WORK REQUIRED
From the records below, find each line with the string "opens" and copy it.

EXERCISE INPUTS

+--

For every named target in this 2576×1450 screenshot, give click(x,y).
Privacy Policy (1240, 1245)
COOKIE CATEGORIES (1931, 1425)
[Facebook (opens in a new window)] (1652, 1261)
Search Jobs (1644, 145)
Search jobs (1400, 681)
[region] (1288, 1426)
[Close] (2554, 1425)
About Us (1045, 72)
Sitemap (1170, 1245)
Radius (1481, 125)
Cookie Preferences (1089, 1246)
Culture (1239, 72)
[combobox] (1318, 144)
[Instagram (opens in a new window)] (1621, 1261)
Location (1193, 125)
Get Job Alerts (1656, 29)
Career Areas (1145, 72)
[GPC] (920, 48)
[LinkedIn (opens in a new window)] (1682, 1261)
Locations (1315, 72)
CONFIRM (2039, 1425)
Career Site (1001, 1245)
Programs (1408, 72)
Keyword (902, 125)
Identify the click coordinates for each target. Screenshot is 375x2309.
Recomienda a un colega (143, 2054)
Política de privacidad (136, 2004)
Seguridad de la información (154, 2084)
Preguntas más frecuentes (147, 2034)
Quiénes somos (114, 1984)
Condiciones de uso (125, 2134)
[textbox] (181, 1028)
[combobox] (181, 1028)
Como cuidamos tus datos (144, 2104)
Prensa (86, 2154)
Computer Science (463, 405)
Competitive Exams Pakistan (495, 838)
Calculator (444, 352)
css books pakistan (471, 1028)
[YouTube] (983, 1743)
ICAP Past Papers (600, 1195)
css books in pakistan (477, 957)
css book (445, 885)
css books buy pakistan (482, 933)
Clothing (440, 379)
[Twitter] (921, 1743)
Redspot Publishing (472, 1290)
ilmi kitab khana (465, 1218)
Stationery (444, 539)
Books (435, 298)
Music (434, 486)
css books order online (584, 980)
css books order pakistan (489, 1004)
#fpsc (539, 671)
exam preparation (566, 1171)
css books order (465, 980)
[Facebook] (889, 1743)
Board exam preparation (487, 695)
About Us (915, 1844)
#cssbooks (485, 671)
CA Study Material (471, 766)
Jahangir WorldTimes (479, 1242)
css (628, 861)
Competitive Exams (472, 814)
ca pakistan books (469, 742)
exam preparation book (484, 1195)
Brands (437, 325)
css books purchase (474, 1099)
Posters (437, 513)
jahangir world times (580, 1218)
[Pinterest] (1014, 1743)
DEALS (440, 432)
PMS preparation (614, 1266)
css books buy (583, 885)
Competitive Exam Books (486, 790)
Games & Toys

+--

YOUR SOLUTION
[Facebook (opens in a new window)] (1652, 1261)
[Instagram (opens in a new window)] (1621, 1261)
[LinkedIn (opens in a new window)] (1682, 1261)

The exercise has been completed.